Mithra announced that the Phase 3 Estelle study met its primary efficacy endpoint, demonstrating “excellent contraceptive efficacy” in line with similar approved combined hormonal contraceptives.
Estelle, a combined oral contraceptive, includes estetrol 15mg and drospirenone 3mg. Estetrol is a native estrogen with selective action in tissues. Previous Phase 2 studies confirmed estetrol has minimal impact on liver cells and metabolic pathways, as well as on coagulation parameters. The hemostasis study showed that overall, Estelle was associated with a lower increase in coagulation factors and a lower decrease in coagulation inhibitors vs the comparators.
The Phase 3 study evaluated the safety, acceptability, efficacy, and cycle control of Estelle in healthy women aged 16 to 50 years for a 12-month duration (thirteen 28-day cycles). The primary endpoint was contraceptive efficacy as measured by the number of on-treatment pregnancies per 100 women per 12 months of exposure among the 16 to 35-year-old subjects at study entry.
Results showed a Pearl Index (PI) of 2.41 per 100 women (95% CI, 1.73-3.88) during 13,979 cycles among women 16-35 years of age. Overall, for women 16-50 years old, the PI was 2.30 (95% CI, 1.67-3.64) during 15,797 cycles.

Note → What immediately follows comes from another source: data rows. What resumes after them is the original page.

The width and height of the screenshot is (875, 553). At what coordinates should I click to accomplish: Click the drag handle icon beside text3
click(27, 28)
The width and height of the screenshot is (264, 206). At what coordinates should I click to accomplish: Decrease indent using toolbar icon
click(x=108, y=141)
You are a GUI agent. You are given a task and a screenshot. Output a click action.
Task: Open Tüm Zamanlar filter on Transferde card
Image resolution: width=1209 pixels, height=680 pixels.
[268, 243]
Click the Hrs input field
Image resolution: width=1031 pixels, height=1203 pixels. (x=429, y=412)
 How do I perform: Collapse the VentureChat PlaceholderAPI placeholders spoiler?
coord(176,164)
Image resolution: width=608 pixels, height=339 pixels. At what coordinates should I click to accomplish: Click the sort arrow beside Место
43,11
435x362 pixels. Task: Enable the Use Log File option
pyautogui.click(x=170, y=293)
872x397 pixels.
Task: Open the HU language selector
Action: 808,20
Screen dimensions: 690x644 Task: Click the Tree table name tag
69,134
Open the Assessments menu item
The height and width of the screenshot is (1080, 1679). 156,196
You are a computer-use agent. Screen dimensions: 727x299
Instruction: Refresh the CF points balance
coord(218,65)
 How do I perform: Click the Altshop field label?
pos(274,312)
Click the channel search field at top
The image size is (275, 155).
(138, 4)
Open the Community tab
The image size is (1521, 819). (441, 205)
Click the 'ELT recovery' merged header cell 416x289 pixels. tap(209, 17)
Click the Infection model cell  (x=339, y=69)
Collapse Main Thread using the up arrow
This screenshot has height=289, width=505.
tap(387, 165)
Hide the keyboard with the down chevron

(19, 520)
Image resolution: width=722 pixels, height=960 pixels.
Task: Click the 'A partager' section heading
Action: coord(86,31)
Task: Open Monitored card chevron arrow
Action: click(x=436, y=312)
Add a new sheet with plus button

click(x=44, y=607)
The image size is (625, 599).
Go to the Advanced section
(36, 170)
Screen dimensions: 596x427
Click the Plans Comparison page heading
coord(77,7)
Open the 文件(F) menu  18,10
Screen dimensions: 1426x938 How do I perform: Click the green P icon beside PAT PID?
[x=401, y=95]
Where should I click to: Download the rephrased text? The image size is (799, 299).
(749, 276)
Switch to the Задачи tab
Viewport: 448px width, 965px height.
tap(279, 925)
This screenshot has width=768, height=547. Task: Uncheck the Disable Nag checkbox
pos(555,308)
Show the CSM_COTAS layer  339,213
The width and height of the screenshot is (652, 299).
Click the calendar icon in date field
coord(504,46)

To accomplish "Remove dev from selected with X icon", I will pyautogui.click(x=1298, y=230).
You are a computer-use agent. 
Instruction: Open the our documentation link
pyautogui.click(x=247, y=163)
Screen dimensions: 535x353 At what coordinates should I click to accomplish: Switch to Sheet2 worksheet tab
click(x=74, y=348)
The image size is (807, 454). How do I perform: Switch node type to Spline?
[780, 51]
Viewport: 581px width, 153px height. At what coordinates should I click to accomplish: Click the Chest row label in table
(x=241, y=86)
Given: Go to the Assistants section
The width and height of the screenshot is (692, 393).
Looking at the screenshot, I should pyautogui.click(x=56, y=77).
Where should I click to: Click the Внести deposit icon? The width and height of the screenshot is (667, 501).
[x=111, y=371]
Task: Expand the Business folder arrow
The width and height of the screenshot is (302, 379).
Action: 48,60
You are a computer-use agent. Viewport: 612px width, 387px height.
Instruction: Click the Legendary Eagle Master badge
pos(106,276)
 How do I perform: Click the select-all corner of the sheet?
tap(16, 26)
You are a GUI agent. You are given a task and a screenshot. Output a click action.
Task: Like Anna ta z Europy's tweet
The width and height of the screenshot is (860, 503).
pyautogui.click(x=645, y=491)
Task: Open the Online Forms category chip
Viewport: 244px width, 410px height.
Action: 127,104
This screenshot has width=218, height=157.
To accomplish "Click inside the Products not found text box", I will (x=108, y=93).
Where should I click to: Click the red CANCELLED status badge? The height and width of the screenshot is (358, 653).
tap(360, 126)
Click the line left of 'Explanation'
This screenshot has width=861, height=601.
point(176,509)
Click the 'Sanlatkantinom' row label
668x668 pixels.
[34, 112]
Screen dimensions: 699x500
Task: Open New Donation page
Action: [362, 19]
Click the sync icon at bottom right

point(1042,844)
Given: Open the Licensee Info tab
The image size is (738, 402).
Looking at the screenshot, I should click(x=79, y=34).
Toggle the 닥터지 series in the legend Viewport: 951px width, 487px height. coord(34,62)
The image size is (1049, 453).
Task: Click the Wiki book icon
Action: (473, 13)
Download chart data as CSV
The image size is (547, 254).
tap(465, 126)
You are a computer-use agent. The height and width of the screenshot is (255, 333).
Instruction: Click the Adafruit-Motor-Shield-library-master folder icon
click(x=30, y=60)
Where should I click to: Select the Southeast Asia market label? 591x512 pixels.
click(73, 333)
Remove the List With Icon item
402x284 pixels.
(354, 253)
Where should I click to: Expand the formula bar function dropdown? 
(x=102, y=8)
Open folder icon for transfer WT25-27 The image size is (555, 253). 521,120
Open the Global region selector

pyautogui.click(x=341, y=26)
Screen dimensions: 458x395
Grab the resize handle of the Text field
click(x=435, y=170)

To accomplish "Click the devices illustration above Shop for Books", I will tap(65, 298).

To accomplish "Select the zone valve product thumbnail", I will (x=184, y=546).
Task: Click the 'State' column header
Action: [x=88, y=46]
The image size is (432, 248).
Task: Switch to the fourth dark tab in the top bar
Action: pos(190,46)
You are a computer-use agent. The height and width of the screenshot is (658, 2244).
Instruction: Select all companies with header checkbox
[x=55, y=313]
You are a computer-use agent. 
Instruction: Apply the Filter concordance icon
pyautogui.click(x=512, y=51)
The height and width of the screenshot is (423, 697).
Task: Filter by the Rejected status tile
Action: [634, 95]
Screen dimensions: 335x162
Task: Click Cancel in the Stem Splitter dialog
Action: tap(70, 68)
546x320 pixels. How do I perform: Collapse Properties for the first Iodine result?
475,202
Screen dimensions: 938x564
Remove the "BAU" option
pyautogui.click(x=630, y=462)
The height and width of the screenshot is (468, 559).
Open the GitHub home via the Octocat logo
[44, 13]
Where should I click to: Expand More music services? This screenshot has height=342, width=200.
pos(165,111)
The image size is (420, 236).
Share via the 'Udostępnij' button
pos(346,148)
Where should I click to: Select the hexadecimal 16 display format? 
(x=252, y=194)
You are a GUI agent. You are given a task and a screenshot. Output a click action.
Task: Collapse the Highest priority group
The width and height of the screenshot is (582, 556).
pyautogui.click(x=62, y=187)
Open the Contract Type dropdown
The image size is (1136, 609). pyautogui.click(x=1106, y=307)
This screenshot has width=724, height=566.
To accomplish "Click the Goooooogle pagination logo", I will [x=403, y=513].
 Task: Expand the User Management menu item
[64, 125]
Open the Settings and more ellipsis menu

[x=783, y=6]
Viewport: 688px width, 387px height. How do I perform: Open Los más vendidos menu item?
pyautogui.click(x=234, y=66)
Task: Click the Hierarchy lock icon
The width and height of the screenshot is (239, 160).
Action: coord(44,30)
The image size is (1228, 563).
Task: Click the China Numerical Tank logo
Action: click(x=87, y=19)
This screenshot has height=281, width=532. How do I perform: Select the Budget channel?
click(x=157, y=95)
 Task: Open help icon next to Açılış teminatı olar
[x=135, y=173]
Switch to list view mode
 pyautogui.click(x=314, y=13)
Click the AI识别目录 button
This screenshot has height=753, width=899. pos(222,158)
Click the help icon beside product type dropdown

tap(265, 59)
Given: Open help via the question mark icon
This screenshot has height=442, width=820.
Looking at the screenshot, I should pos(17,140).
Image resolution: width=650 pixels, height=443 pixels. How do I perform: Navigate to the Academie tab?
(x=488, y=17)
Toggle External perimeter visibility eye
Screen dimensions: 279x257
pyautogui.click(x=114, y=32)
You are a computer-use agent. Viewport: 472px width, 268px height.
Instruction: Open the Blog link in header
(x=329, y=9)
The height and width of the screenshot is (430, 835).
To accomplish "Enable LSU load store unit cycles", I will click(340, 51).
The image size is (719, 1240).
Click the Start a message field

“This novel product has great potential based on Phase 2 data which shows less effects on liver metabolism, lipids, and the coagulation profile as compared to contraceptives using ethinyl estradiol,” said Mitchell Creinin, Director of Family Planning at the University of California, Davis. “The overall efficacy, safety and excellent cycle control demonstrated in the Phase 3 studies confirms that Estelle offers a truly innovative, next-generation oral contraceptive option.”